RUSSIAN submarine incursions into Britsh waters and the north Atlantic is the new norm, the UK’s top naval officer has said.
First Sea Lord, Admiral Sir Philip Jones, spoke of the threats faced by the Royal Navy, during a speech at the Royal United Services Institute.
Warning that today’s armed forces ‘must work in an increasingly complex battle space’, he said the ‘degree of superiority at sea’ which Western navies previously enjoyed post Cold War is diminishing, as the space they operate in becomes more congested.

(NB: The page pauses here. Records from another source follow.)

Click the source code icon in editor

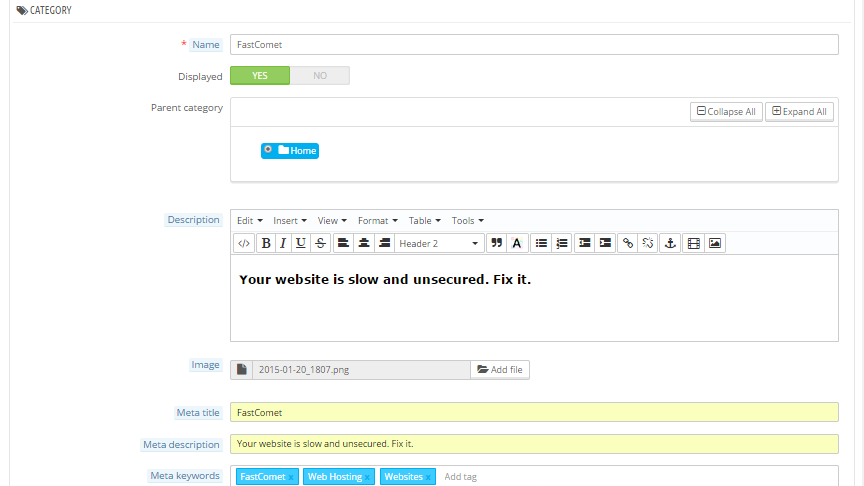(x=244, y=243)
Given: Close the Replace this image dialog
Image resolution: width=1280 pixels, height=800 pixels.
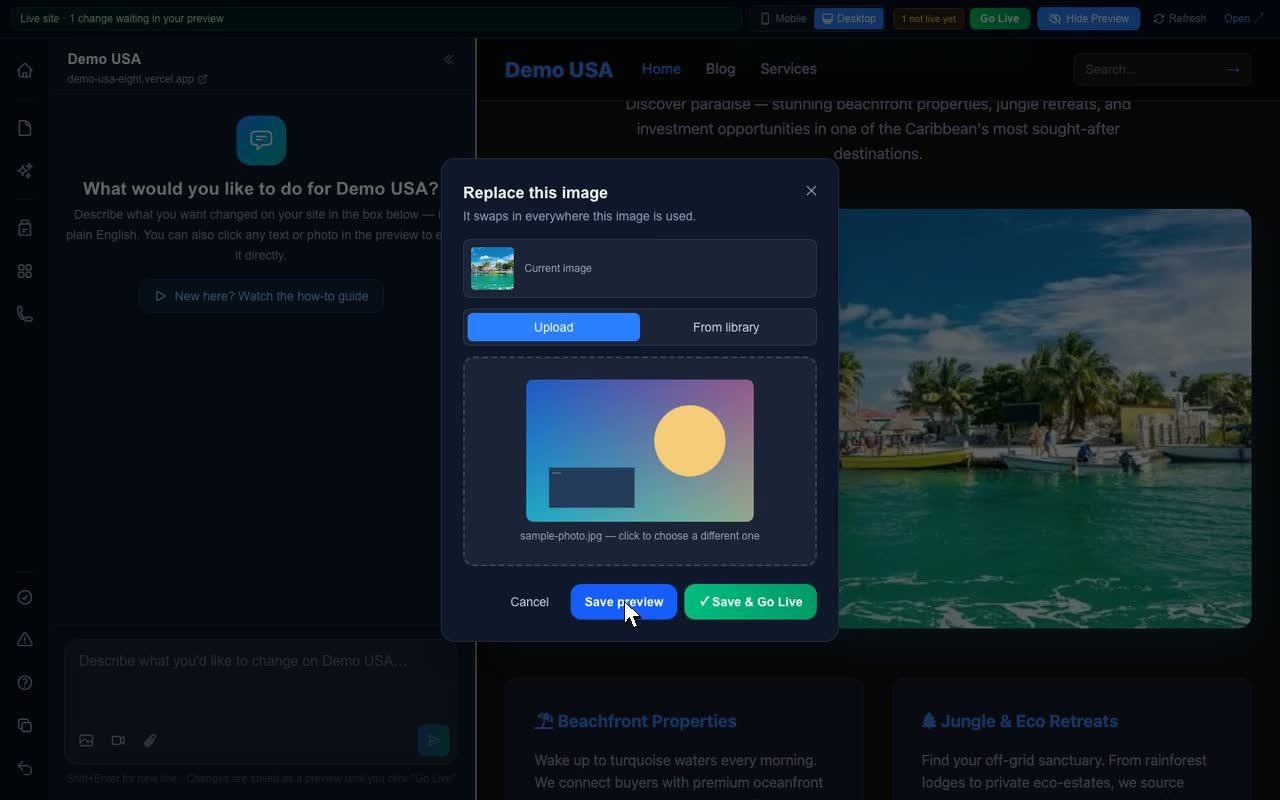Looking at the screenshot, I should pyautogui.click(x=811, y=191).
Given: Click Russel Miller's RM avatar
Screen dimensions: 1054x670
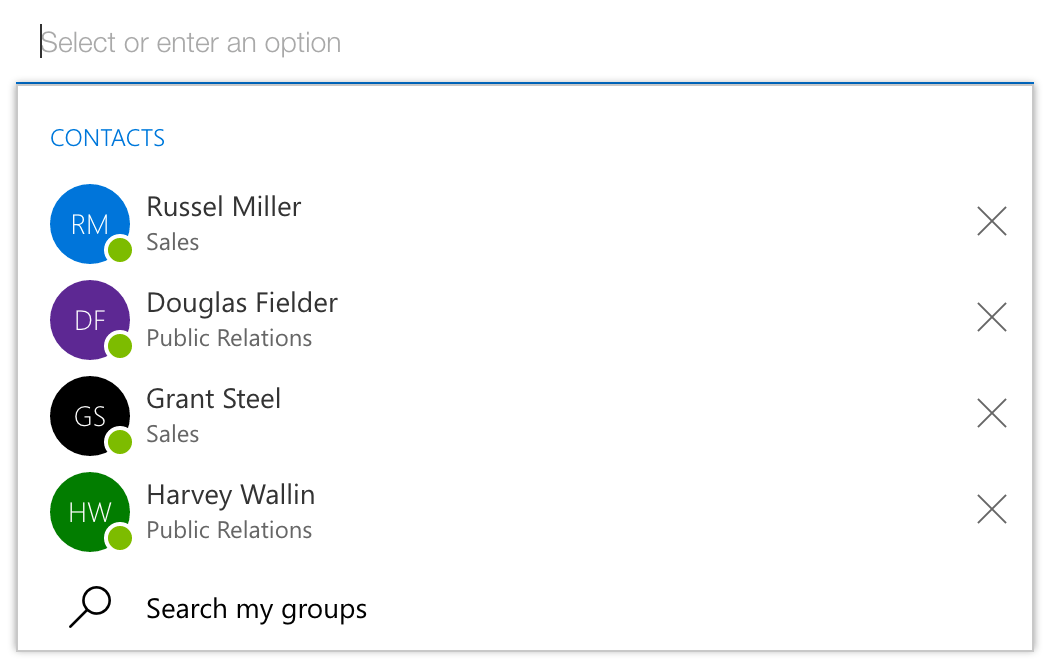Looking at the screenshot, I should (x=88, y=222).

‘You don’t need to look very far to see rising and resurgent powers flex their muscles,’ he said. ‘It’s now clear that the peaks of Russian submarine activity that we’ve seen in the north Atlantic in recent years are the new norm.
‘The same is true of the steady stream of vessels passing the UK on their way to join the Baltic, Mediterranean and Black Sea fleets.’
The Admiral’s comments come just days after the navy revealed it had been shadowing a Russian destroyer through British waters for the second weekend running.
He added there are currently almost 500 submarines being operated in the world’s oceans by more than 40 navies.
Sir Philip also highlighted how China’s navy now routinely deploys to the Middle East, Somali Basin and Gulf of Guinea, with Russian-Chinese naval exercises regularly being staged in the Baltic.
‘Our response cannot simply be to avoid operating in these environments; we don’t have that luxury,’ he said.
‘Areas of enclosed water, like the Baltic and the Persian Gulf, are essential to global security today, and will remain so.’
With the commissioning into the navy of HMS Queen Elizabeth in Portsmouth just two weeks away, he said aircraft carriers are a ‘strategic instrument indicative of an ocean-going navy and a global maritime power’.